** START OF Listing **
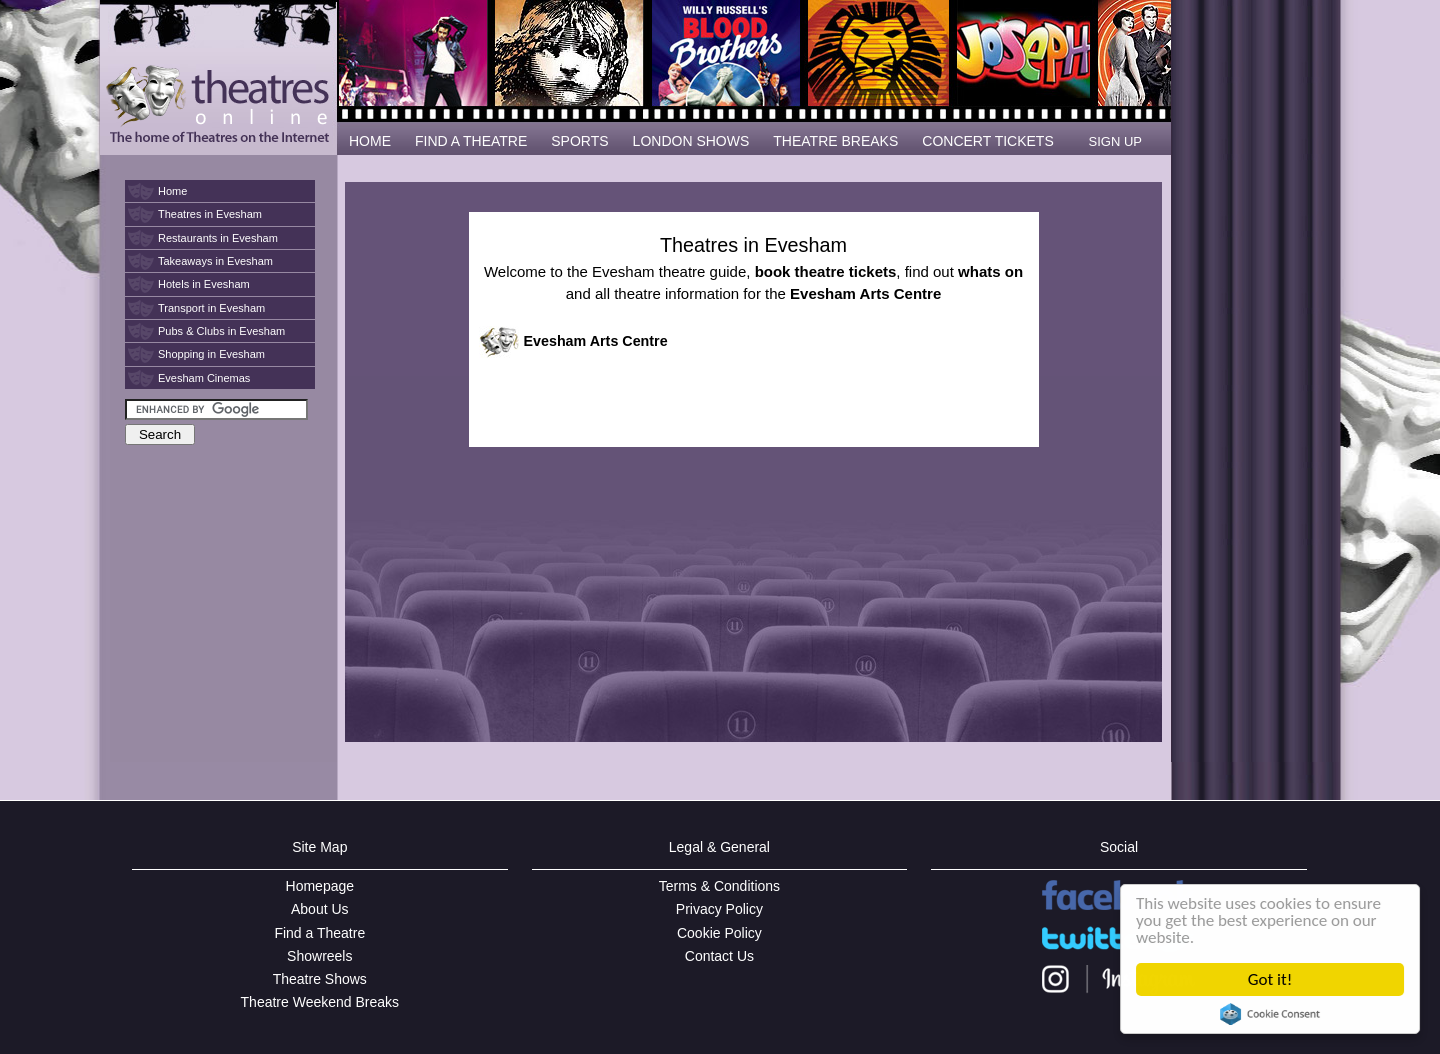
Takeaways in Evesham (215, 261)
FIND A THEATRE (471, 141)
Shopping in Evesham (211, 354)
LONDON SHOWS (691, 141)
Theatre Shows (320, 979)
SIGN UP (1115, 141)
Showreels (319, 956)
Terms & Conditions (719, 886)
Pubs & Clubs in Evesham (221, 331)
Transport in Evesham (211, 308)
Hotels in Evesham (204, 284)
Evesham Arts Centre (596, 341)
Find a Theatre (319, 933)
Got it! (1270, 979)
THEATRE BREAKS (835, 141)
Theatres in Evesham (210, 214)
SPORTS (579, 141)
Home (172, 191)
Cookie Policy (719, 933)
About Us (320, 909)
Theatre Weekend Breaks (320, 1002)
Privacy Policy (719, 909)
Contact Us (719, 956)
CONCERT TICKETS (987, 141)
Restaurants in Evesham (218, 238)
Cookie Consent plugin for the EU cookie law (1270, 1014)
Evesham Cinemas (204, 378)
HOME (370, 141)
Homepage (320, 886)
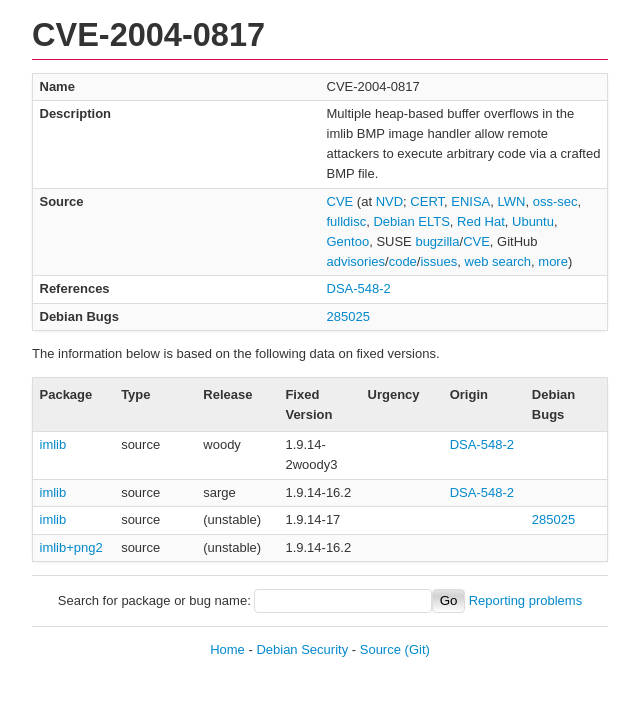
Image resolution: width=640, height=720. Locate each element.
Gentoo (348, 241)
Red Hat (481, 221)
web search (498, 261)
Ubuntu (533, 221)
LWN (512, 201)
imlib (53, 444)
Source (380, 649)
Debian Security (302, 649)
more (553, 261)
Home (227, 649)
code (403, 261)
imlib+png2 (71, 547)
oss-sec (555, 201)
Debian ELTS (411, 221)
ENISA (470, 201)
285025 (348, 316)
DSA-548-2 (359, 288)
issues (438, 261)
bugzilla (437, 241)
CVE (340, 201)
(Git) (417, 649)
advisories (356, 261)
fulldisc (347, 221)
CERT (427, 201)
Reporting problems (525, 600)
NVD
** END OF Listing **
* [Exercise instructions]
List each line of the material that contains the word "Cookie". Case counts.

* [Solved problem]
Cookie Policy (719, 933)
Cookie Consent plugin for the EU cookie law (1270, 1014)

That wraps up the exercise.